Chancellor of the University System of Georgia
- In office July 1, 2011 – January 1, 2017

Personal details
- Born: December 13, 1941 Griffin, Georgia, U.S.
- Died: April 14, 2021 (aged 79)
- Party: Republican

= Hank Huckaby =

American politician (1941–2021)

Henry M. Huckaby (December 13, 1941 – April 14, 2021) was an American politician who served as a member of the Georgia House of Representatives for the 113th district in Watkinsville, encompassing parts of Clarke County, Morgan County, Oconee County, and Oglethorpe County.

He later served as Chancellor of the University System of Georgia from 2011 to 2017.

==Biography==
Huckaby was born in Spalding County, Georgia and grew up in Hapeville, Fulton County, Georgia. He received an A.A. in political science from Young Harris College and B.A. and M.B.A. from Georgia State University. He later studied Public Administration at the University of Georgia.

In the 1960s and 1970s, he taught at Georgia Perimeter College and Emory University. He then worked as an administrator at Gordon College, Georgia State University, and the University of Georgia. He worked as senior vice president for finance and administration at UGA until 2006. He was sworn in as a Georgia Representative in January 2011 but did not serve a full term, because he took office as chancellor of the university system on July 1, 2011.

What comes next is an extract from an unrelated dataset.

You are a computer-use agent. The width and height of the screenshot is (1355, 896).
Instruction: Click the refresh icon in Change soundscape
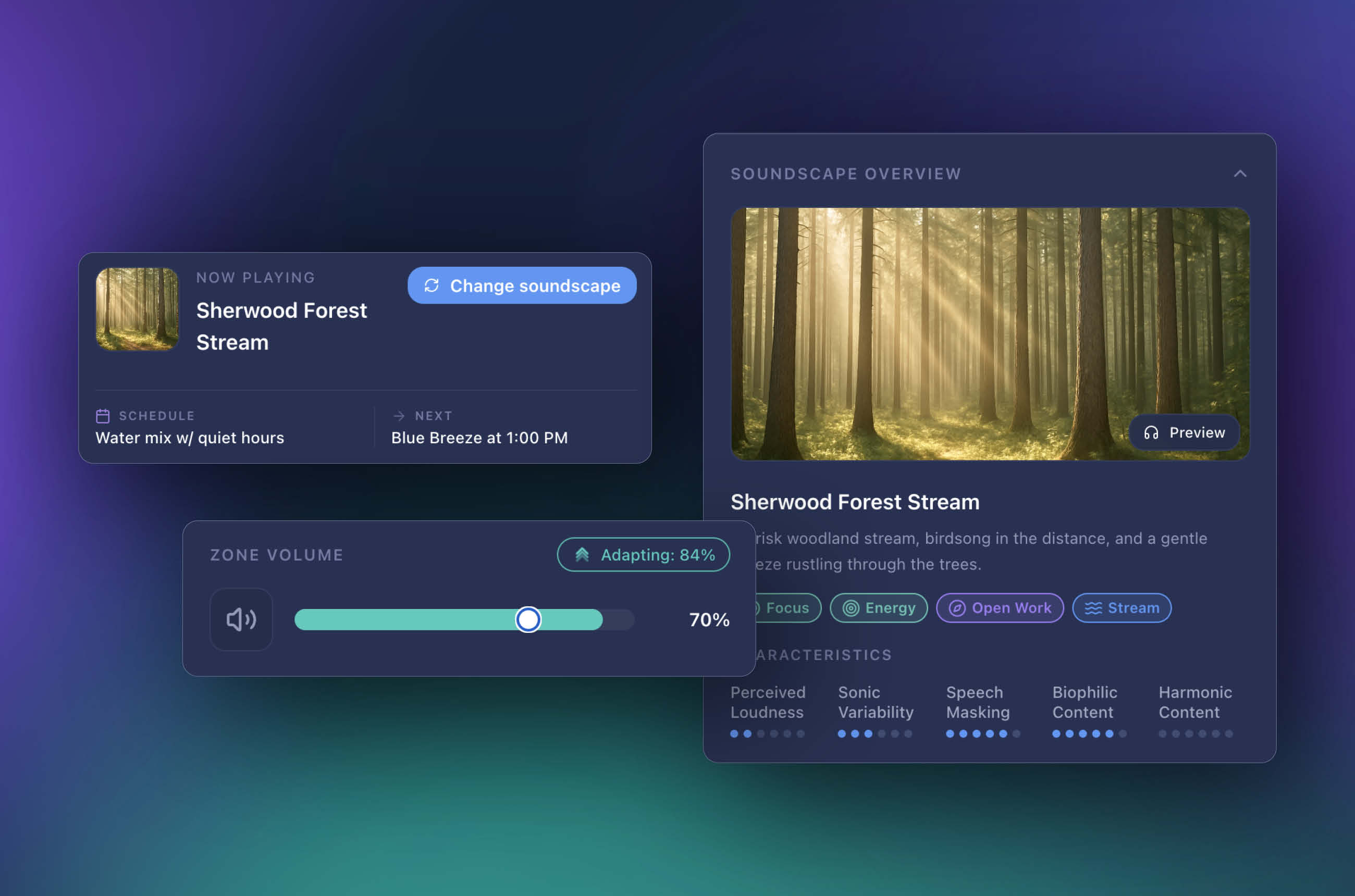432,285
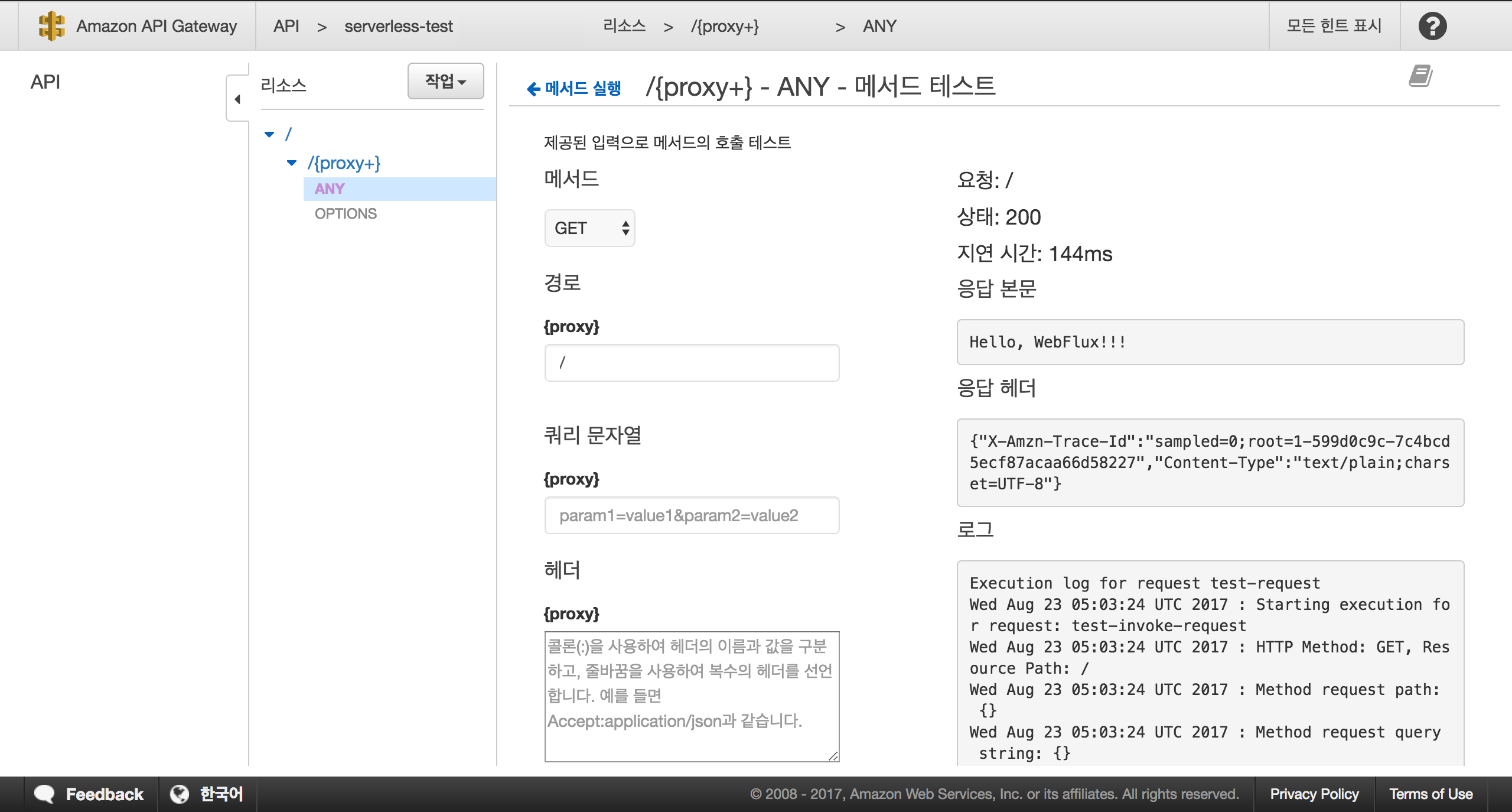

He was a member of the Oconee County Rotary Club and the Oconee County Chamber of Commerce. He was also the chairman of the Board of the Ty Cobb Educational Foundation.

Huckaby was a member of the Athens First United Methodist Church, and a trustee of the Georgia United Methodist Foundation. He was married with two children and six grandchildren.

On April 14, 2021, Huckaby died at the age of 79 after suffering from a stroke a week prior.